What needs to be done: Go through the data from its first line and retype each line, stopping once the line containing "Screen dimensions: 732x549" has been retyped.

[Saved entries]

-- Opening Marker --

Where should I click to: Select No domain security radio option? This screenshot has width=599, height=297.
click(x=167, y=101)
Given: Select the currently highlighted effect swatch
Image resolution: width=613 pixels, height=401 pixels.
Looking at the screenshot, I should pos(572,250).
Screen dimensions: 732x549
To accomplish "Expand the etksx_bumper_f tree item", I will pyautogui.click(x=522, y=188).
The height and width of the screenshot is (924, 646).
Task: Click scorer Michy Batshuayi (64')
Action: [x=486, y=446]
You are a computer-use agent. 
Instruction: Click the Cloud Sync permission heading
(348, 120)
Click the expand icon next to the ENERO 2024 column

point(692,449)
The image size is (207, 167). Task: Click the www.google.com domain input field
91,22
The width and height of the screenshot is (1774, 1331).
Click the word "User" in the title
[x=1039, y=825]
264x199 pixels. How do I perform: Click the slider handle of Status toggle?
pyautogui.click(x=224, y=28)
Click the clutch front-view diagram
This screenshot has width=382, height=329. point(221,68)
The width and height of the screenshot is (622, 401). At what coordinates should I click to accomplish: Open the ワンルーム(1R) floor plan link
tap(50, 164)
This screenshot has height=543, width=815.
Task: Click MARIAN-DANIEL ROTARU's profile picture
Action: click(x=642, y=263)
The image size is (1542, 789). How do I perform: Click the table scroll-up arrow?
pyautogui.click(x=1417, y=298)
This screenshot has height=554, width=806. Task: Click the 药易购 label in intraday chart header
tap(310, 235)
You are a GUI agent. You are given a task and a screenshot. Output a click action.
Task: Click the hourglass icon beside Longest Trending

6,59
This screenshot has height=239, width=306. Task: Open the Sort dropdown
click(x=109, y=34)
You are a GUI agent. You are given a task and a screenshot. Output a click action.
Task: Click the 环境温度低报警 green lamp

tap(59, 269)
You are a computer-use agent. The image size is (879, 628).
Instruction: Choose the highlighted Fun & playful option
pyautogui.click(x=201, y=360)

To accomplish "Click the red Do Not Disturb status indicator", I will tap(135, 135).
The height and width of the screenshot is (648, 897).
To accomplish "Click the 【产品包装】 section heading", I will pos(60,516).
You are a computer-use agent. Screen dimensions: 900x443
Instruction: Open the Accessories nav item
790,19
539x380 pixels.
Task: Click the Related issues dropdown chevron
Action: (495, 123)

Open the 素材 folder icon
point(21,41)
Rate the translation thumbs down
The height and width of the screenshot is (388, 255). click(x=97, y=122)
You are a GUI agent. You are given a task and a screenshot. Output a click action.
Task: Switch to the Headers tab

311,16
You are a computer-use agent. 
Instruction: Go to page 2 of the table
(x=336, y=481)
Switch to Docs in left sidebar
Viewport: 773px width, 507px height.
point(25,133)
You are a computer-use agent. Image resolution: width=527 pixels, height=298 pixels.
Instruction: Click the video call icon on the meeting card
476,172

-- Closing Marker --

Answer for this exercise:
Where should I click to: Select No domain security radio option? This screenshot has width=599, height=297.
click(x=167, y=101)
Given: Select the currently highlighted effect swatch
Image resolution: width=613 pixels, height=401 pixels.
Looking at the screenshot, I should pos(572,250).
Screen dimensions: 732x549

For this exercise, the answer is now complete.